──────── PROVIDED RECORDS ────────
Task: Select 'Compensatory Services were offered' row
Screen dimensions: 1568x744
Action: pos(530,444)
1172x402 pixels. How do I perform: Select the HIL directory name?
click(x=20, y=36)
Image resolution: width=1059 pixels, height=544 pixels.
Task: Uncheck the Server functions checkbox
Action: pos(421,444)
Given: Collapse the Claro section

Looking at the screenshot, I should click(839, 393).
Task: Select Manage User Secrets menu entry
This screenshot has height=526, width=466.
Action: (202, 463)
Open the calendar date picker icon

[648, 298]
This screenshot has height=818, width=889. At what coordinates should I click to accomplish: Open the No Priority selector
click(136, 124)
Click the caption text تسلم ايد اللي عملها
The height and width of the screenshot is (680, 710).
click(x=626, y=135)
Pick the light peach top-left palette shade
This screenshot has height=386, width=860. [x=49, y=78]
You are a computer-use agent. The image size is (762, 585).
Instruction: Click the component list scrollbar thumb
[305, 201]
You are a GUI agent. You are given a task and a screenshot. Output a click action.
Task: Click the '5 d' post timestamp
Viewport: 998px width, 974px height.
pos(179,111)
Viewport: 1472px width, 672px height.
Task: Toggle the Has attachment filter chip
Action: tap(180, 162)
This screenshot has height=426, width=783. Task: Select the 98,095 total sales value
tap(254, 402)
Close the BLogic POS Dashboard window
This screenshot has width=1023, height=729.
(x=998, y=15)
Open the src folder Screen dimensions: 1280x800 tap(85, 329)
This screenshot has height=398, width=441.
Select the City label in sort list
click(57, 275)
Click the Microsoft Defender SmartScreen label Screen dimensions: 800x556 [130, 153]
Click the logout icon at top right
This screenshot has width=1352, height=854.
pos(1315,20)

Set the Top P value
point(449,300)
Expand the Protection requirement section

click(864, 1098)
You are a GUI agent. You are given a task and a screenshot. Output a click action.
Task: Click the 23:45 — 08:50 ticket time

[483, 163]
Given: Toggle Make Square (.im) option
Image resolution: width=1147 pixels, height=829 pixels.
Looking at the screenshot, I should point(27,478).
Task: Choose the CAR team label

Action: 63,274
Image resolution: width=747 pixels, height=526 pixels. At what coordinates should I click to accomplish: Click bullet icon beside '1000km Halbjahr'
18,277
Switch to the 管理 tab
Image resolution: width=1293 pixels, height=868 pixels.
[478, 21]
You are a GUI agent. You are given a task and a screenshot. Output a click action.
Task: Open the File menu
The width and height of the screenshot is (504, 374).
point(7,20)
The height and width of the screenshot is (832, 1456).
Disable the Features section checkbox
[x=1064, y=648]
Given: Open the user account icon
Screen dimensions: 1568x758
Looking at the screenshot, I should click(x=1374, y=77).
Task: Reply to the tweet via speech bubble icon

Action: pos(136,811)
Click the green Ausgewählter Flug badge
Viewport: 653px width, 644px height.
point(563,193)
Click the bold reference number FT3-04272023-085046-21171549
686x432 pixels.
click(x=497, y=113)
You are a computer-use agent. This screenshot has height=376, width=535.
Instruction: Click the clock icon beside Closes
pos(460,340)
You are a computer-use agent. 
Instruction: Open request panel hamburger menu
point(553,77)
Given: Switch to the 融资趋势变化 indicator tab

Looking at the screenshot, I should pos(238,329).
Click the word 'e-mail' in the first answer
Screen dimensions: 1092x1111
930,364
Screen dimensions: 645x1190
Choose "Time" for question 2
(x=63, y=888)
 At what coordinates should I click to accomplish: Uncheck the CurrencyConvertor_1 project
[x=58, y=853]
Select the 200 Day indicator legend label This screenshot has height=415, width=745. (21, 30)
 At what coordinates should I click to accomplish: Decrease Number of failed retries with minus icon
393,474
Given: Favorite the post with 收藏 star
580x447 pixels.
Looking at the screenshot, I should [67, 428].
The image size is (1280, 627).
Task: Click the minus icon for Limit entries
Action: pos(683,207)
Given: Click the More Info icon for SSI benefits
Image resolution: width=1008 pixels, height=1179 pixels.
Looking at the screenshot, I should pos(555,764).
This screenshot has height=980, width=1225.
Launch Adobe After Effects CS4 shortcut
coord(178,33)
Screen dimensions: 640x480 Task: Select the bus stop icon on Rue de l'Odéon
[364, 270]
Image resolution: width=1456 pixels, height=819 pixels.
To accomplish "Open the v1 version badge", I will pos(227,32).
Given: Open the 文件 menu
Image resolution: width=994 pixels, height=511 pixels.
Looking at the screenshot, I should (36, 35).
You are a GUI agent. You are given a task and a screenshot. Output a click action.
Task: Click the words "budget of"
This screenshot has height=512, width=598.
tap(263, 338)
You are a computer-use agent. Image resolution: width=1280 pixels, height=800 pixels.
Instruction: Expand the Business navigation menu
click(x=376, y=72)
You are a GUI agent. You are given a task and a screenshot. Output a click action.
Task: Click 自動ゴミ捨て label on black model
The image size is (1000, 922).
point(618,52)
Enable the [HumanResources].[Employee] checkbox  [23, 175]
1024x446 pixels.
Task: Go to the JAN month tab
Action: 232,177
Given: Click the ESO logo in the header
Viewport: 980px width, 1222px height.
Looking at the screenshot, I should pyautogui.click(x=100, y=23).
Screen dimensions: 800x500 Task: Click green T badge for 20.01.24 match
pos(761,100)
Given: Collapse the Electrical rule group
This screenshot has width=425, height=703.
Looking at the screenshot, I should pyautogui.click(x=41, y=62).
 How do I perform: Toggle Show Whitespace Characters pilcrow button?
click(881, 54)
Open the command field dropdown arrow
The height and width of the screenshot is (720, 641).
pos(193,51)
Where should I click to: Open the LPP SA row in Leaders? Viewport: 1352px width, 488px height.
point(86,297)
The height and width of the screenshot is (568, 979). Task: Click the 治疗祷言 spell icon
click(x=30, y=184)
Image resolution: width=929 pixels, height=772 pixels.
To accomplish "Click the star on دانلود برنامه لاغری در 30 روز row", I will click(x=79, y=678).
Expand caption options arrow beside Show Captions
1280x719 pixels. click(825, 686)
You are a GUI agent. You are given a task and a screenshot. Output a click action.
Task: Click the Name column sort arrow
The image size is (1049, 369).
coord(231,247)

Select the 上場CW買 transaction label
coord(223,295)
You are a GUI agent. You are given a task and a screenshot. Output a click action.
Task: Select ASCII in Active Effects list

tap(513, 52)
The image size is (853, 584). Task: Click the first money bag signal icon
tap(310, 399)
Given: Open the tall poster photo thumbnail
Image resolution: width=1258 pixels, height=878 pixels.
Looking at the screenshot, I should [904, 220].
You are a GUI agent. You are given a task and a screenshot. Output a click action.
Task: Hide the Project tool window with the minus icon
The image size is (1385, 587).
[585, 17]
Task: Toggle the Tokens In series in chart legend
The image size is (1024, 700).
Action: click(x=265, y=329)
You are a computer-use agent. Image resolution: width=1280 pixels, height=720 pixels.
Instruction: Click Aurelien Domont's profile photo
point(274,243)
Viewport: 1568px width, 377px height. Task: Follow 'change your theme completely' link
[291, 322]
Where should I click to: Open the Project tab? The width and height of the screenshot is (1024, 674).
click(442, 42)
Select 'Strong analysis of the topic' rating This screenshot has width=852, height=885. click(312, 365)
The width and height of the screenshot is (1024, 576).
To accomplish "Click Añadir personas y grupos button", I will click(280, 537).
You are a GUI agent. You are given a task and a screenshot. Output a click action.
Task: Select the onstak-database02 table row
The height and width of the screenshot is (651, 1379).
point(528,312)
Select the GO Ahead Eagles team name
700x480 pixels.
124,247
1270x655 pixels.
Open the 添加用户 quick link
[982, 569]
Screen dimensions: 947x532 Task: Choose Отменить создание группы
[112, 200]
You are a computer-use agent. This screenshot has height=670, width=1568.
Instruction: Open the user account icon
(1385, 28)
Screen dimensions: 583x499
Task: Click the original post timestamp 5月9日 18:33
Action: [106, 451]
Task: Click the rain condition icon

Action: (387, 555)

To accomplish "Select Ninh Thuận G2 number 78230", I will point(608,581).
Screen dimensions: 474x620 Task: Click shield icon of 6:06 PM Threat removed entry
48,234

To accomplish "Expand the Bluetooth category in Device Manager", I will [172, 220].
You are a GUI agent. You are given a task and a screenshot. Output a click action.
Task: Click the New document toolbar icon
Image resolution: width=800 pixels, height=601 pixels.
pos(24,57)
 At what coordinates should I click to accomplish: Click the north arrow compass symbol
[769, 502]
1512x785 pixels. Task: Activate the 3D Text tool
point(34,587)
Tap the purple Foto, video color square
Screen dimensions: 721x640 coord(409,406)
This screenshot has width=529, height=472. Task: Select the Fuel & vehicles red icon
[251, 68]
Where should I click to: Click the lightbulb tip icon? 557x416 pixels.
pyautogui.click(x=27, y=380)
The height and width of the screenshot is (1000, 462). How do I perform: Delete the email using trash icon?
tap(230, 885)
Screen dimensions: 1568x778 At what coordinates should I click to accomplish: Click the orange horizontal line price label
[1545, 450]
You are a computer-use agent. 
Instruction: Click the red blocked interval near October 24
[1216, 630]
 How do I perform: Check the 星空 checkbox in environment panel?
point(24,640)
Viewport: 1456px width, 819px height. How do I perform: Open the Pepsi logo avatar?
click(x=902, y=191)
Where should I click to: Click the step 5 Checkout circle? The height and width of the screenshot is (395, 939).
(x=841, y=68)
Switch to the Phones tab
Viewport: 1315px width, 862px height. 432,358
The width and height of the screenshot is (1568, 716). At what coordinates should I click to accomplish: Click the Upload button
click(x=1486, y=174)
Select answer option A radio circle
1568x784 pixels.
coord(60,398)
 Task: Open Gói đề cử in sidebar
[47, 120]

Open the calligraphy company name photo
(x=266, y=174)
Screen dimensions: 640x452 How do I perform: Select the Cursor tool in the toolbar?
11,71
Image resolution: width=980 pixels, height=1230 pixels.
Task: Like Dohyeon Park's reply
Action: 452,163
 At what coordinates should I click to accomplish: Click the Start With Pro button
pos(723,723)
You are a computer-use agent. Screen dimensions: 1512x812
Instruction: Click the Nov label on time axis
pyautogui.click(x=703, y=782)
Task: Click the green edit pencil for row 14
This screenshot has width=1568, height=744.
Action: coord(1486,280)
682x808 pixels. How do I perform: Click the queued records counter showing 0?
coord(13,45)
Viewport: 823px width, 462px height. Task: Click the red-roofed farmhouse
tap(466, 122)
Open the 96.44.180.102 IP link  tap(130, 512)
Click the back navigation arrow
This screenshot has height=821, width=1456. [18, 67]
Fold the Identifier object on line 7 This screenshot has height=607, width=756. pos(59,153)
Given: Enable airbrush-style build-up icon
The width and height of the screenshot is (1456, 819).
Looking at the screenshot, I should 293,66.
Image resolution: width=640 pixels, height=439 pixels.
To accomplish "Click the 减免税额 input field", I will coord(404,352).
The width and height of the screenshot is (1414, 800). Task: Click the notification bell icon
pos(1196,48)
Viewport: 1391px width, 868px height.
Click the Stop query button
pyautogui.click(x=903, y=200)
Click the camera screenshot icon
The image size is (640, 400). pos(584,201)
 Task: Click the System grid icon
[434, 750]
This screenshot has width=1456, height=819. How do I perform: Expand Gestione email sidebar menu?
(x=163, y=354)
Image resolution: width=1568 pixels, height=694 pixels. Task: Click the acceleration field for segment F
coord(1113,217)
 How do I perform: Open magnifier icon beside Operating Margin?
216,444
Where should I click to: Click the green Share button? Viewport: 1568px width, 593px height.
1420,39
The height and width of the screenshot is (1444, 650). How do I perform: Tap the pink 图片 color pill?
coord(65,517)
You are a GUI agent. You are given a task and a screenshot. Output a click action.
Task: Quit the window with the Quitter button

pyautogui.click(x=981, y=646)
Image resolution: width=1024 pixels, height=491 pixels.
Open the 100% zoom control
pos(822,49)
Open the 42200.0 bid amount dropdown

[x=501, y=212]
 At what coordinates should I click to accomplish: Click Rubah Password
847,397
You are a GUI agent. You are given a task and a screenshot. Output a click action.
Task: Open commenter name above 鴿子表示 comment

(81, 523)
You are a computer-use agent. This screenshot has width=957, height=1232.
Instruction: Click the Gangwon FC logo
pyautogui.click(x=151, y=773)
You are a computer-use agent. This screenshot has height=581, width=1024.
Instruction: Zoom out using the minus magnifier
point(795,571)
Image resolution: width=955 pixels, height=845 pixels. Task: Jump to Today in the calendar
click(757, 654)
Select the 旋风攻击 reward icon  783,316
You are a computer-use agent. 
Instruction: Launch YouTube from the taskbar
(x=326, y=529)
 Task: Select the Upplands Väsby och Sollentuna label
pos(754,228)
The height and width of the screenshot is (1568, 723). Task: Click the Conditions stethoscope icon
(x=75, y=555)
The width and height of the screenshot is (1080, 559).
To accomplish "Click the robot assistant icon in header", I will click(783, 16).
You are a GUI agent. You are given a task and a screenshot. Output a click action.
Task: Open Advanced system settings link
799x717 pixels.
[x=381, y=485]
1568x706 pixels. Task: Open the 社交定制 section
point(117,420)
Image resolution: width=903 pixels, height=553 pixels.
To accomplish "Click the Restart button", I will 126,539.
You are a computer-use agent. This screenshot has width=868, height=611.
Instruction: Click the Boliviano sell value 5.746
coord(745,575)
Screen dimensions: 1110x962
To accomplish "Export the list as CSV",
────────
## THE TASK
Take from the material above the lines running from the one with "686x432 pixels." through the one with "Given: Click the More", and repeat them exactly, with nothing else.

## FINISHED TASK
686x432 pixels.
click(x=497, y=113)
You are a computer-use agent. This screenshot has height=376, width=535.
Instruction: Click the clock icon beside Closes
pos(460,340)
You are a computer-use agent. 
Instruction: Open request panel hamburger menu
point(553,77)
Given: Switch to the 融资趋势变化 indicator tab

Looking at the screenshot, I should pos(238,329).
Click the word 'e-mail' in the first answer
Screen dimensions: 1092x1111
930,364
Screen dimensions: 645x1190
Choose "Time" for question 2
(x=63, y=888)
 At what coordinates should I click to accomplish: Uncheck the CurrencyConvertor_1 project
[x=58, y=853]
Select the 200 Day indicator legend label This screenshot has height=415, width=745. (21, 30)
 At what coordinates should I click to accomplish: Decrease Number of failed retries with minus icon
393,474
Given: Favorite the post with 收藏 star
580x447 pixels.
Looking at the screenshot, I should [67, 428].
The image size is (1280, 627).
Task: Click the minus icon for Limit entries
Action: pos(683,207)
Given: Click the More Info icon for SSI benefits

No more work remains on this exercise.